The Anglican Diocese of The Bahamas and Turks and Caicos announced today that due to the impact of COVID-19, a total of 66 staff members will be laid off from the Diocesan Office, two schools on New Providence (St. John’s College and St. Anne’s School) and one school on Exuma (St. Andrew’s Anglican School).

“After careful analysis of our central administration and educational system, we regret to say that we have taken the difficult decision to lay off 14 Diocesan Office staff and a total of 52 staffers from three of our schools (St. John’s College, St. Anne’s School and St. Andrew’s School),” the Diocese said in a statement.

“This decision will not apply to Bishop Michael Eldon School because the Grand Bahama community is still recovering from Hurricane Dorian.

“All remaining staff in the Diocesan Office and in the schools will be placed on half pay.

“This approach was taken in order to allow all entities to be sustained for as long as possible on this challenging landscape where only scarce resources are available but where life must continue.

“Based on what is happening in our communities, no one should be surprised by these measures, or fail to understand the rationale behind same, even though painful.

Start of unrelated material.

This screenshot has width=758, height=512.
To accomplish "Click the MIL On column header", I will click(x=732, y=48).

The church called for all Bahamians to continue to pray.

“We are still the church and Jesus is still alive.”

It added, “Like every entity in our two countries, The Bahamas and the Turks and Caicos Islands, the Anglican Diocese (Central Office, parishes and schools) is living under the protocols occasioned by COVID-19, and has been severely negatively impacted by the consequence of such protocols.

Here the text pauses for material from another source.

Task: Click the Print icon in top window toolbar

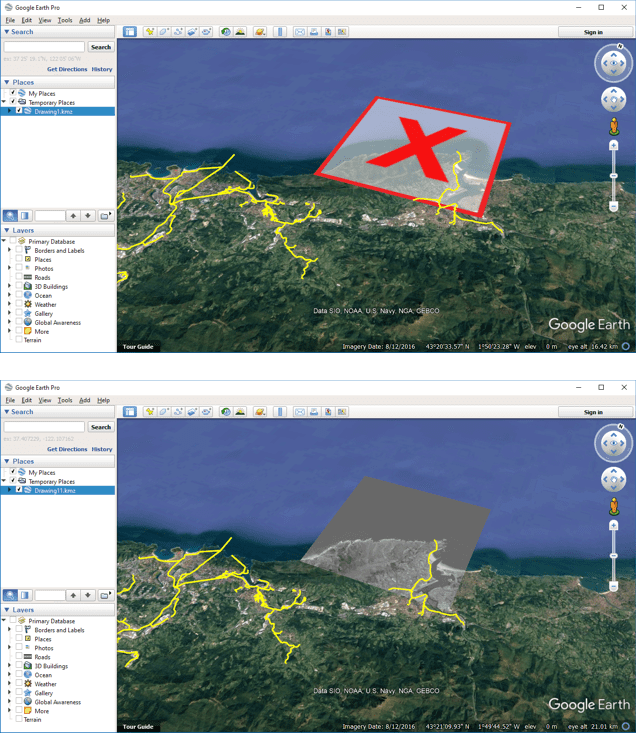Action: point(314,32)
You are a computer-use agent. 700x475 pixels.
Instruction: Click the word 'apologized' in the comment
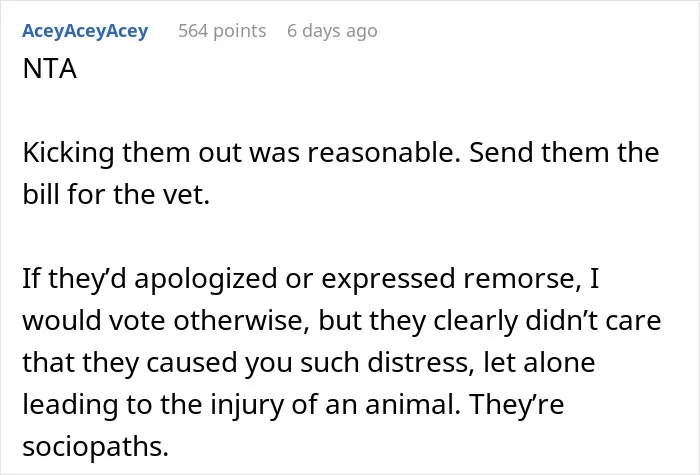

“The financial repercussions have affected us all. Against this backdrop and in light of the dire and extreme economic forecast globally, we have sought to exercise the Sacred Heart of Jesus, Christian charity, sound judgement and clear thinking as a part of our good stewardship.”

Exactly one month ago, Prime Minister Dr. Hubert Minnis announced that all schools will be closed due to the COVID-19 pandemic shortly after the country confirmed its first case.

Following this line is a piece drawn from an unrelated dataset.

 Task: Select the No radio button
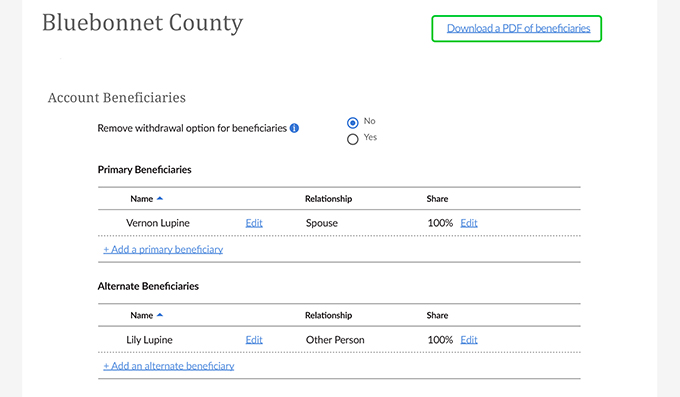coord(353,123)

At that time, schools were set to re-open yesterday, April 14, but due to the continued increase in the number of cases the Ministry of Education announced last week that schools will remain closed until further notice.

Churches have also closed their doors to congregants in an effort to adhere to social distancing guidelines. Services are now livestreamed.

Meanwhile, with numerous businesses having closed their doors due to the impact of the pandemic, Minister of Public Service and National Insurance Brensil Rolle noted on Monday that nearly 30,000 people have applied for unemployment assistance so far.

The novel coronvirus has disrupted all facets of life across the globe, The Bahamas being no exception. The country remains on a 24 hour curfew as a means to stop the spread of the virus, which has killed eight people in The Bahamas so far. Globally, there are over 2 million confirmed cases of COVID-19 and over 128,000 deaths.